--- begin Records ---

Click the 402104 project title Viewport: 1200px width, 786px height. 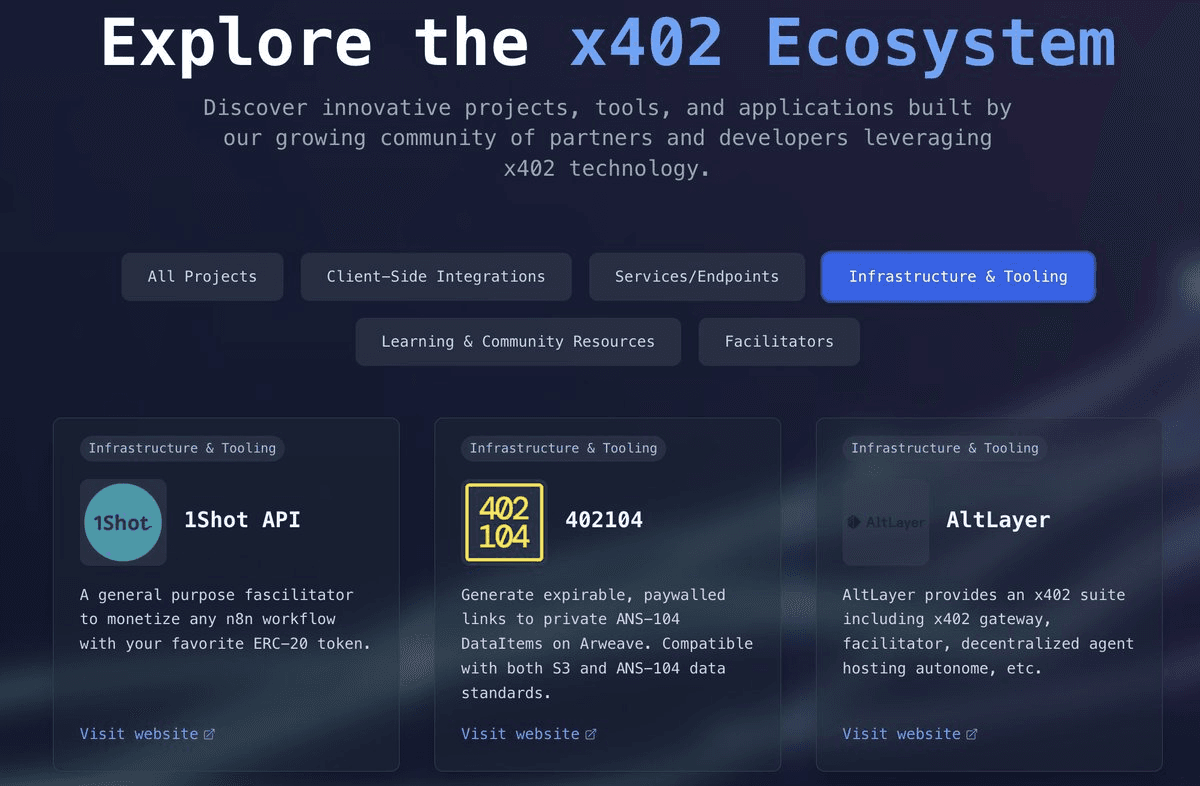tap(604, 520)
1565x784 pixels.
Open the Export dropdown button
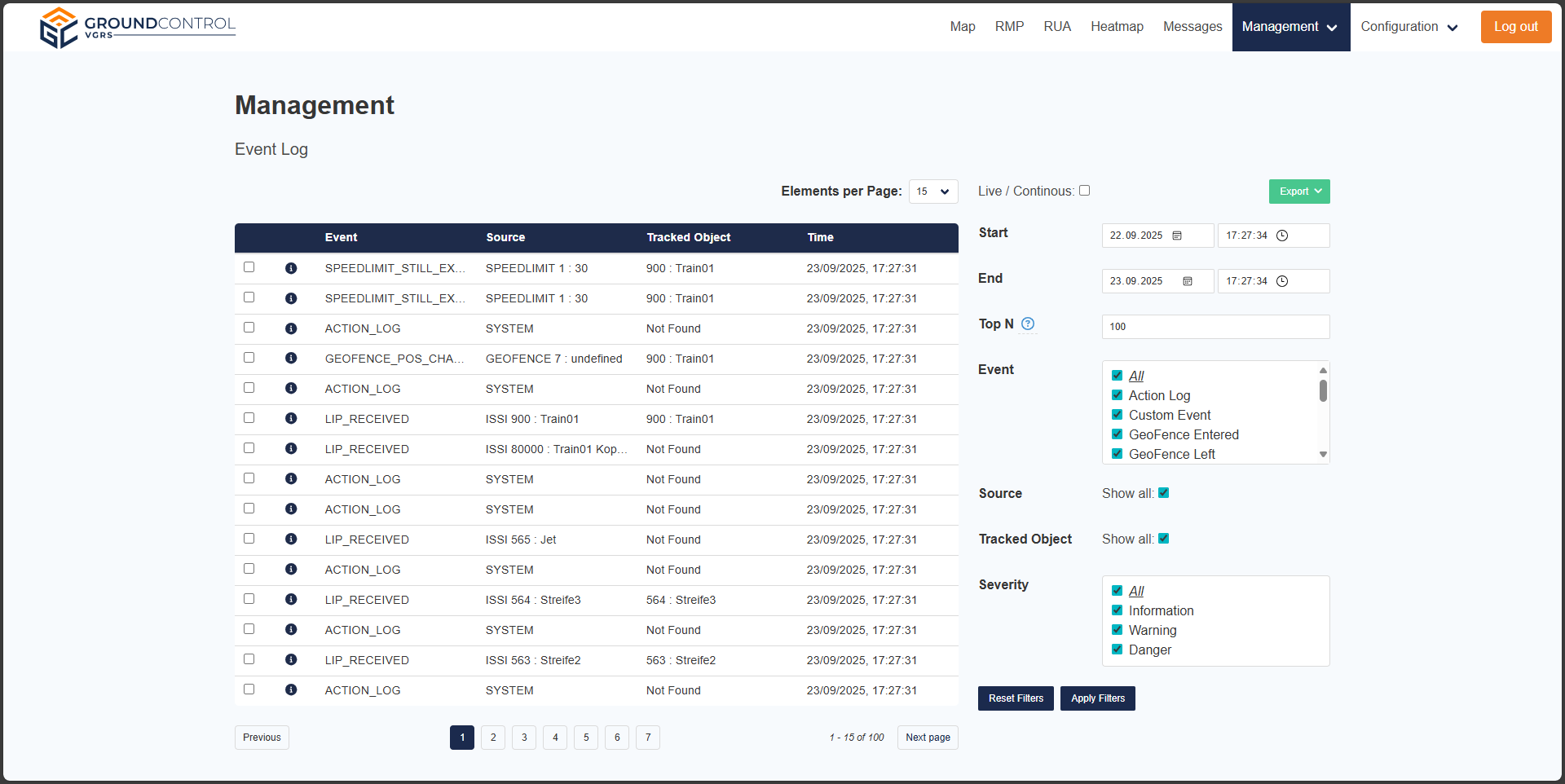1299,192

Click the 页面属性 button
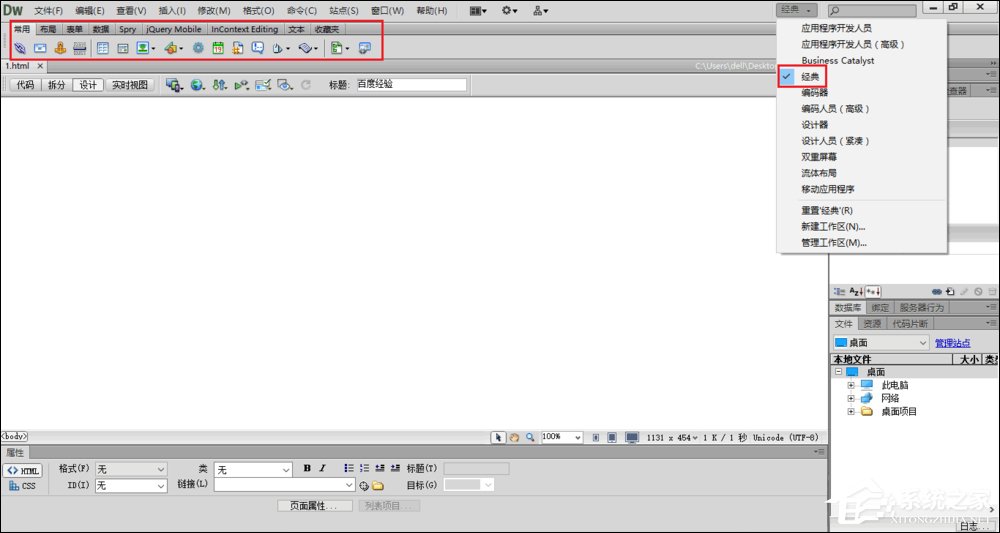315,506
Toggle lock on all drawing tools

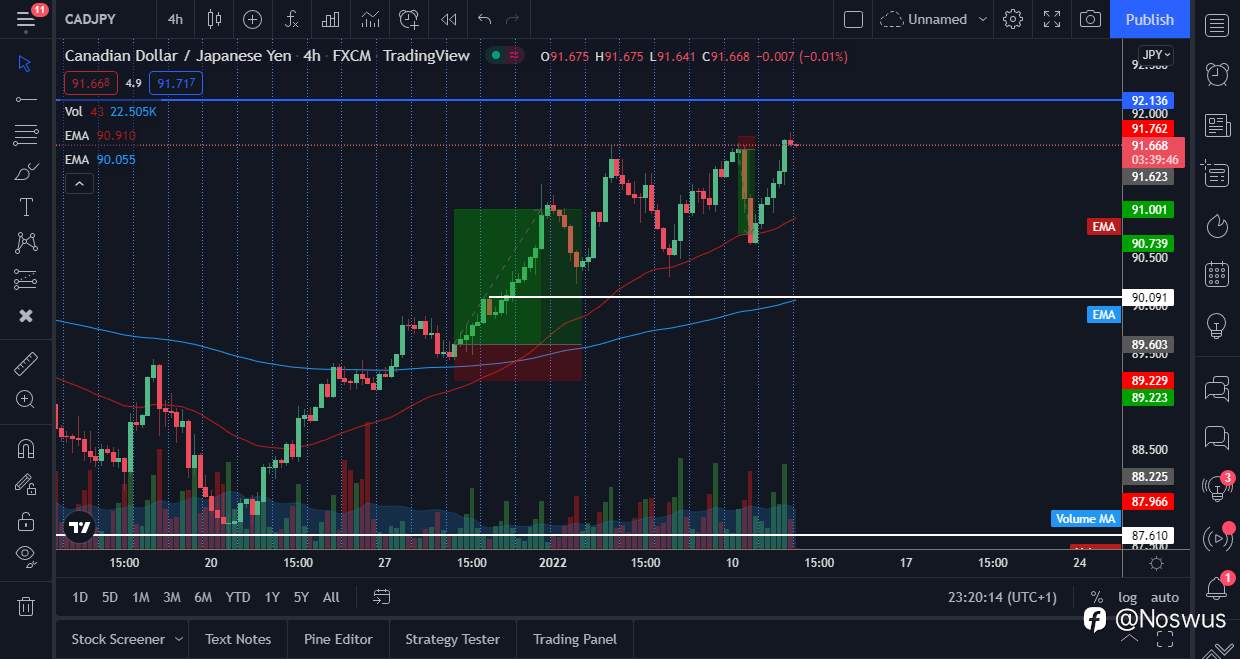[x=25, y=521]
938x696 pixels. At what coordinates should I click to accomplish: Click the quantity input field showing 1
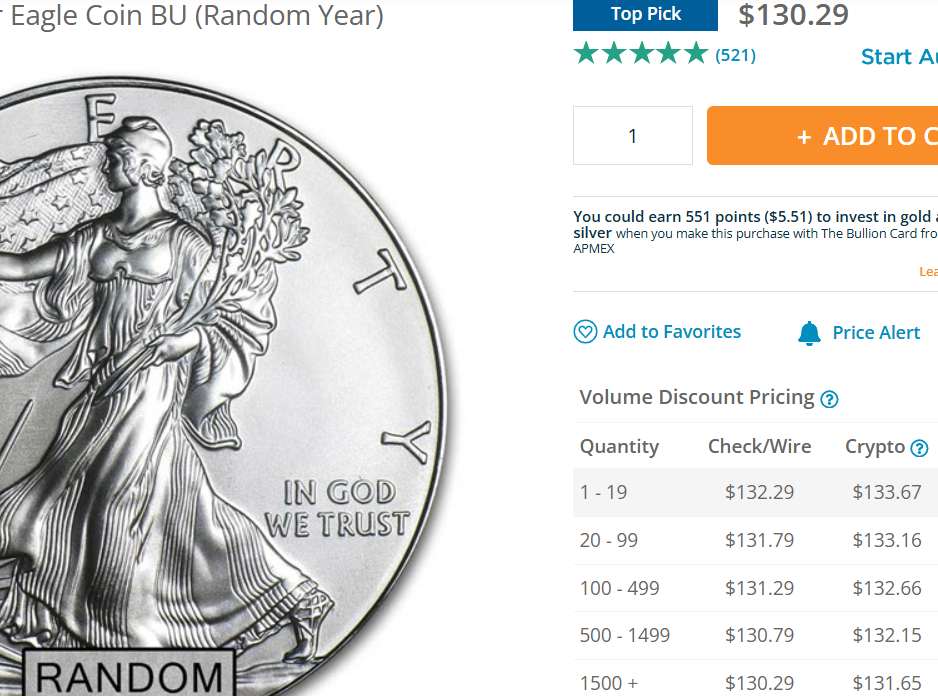633,136
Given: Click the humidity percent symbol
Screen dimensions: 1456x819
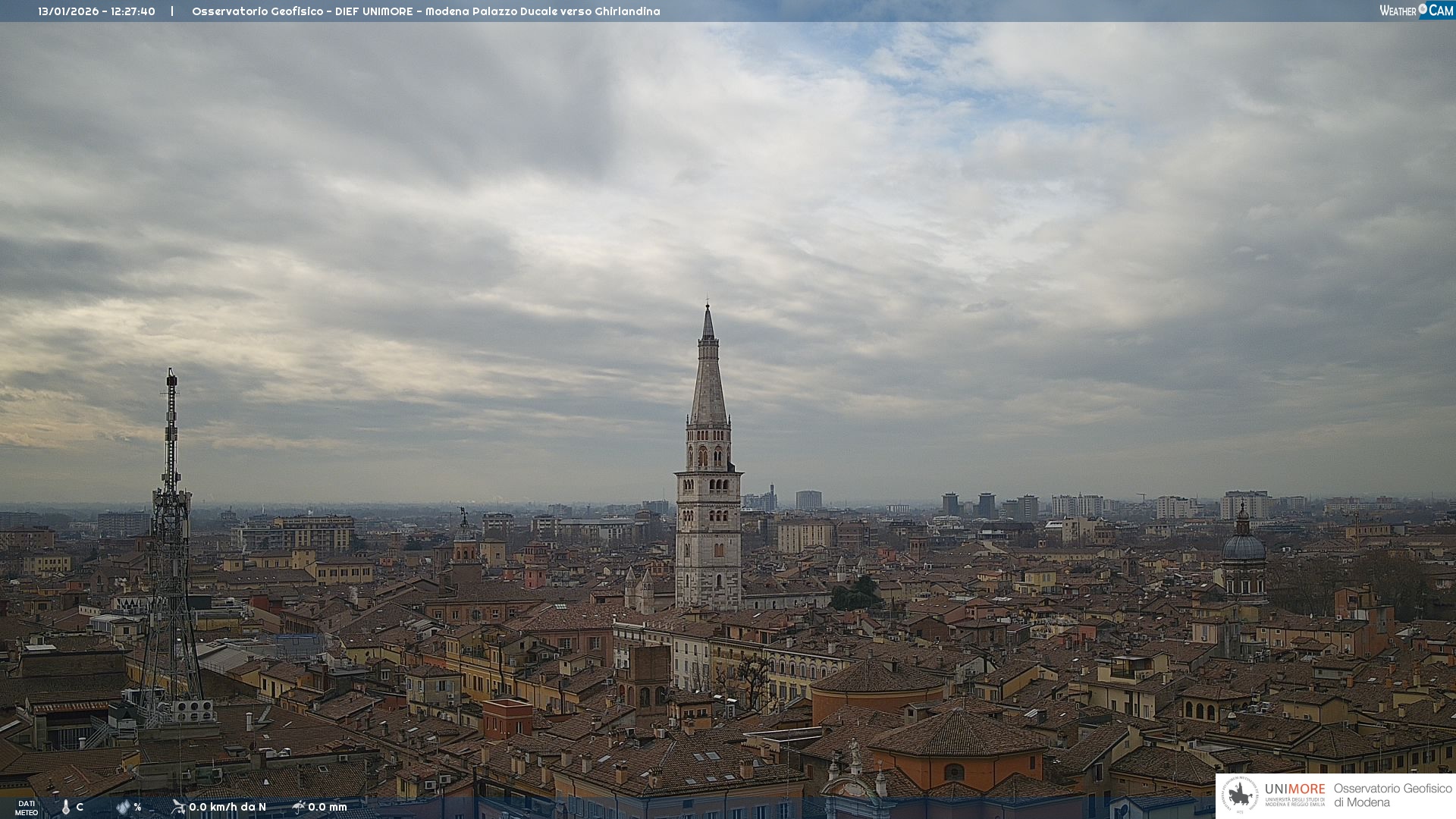Looking at the screenshot, I should 137,807.
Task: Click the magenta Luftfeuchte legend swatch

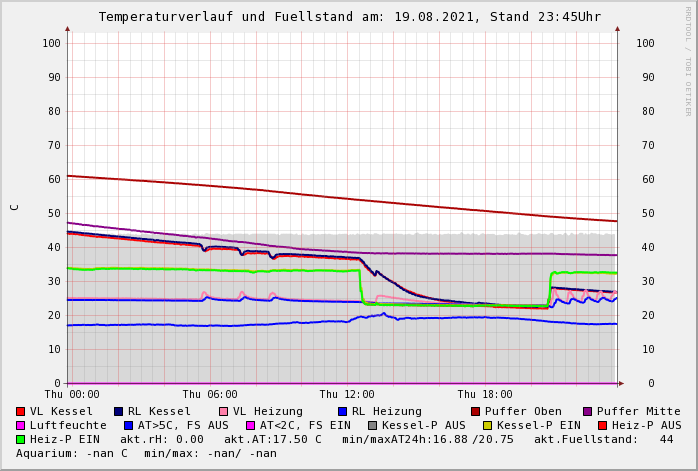Action: pos(21,425)
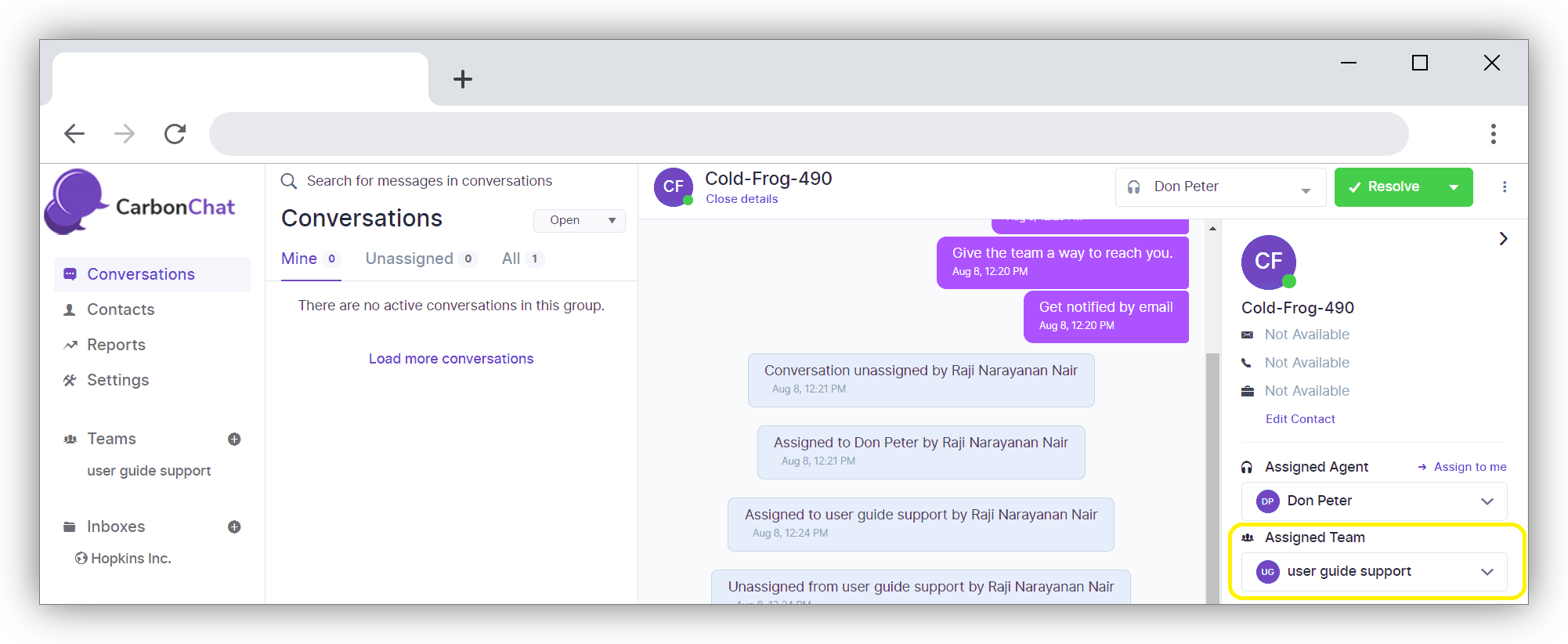This screenshot has width=1568, height=644.
Task: Collapse contact panel with right chevron
Action: (x=1503, y=239)
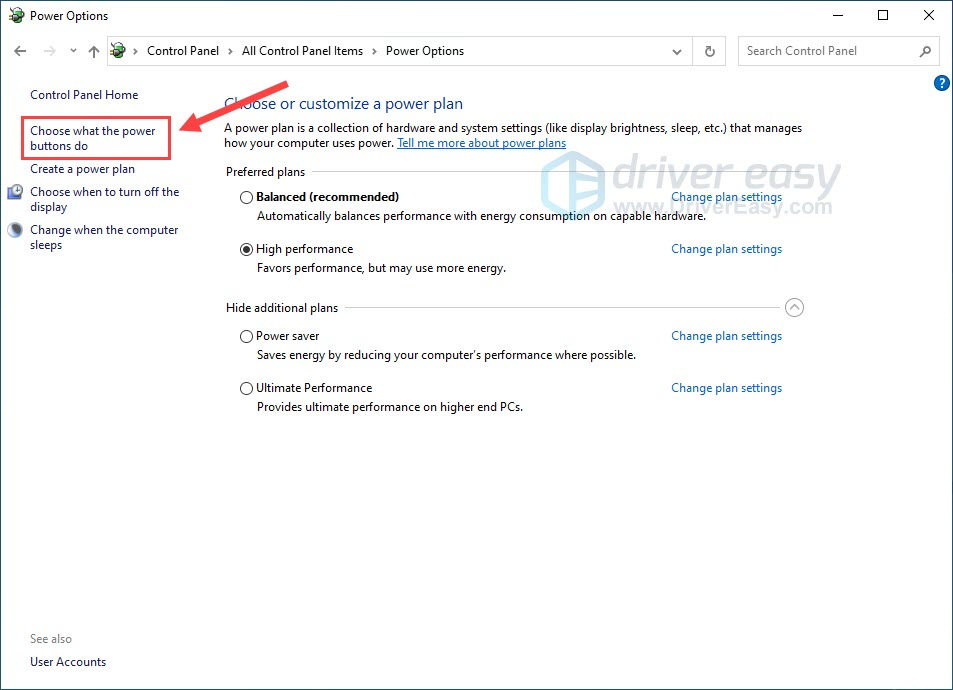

--- end Records ---

Stated problem » Express the stretch of the data from the line containing "Task: Click the" through the end as a JSON list of strings, one string per line, with blank lines dropped and the pictures left out.

Worked answer »
[
  "Task: Click the magenta Luftfeuchte legend swatch",
  "Action: pos(21,425)",
  "This screenshot has width=1568, height=644.",
  "Task: Collapse contact panel with right chevron",
  "Action: (x=1503, y=239)"
]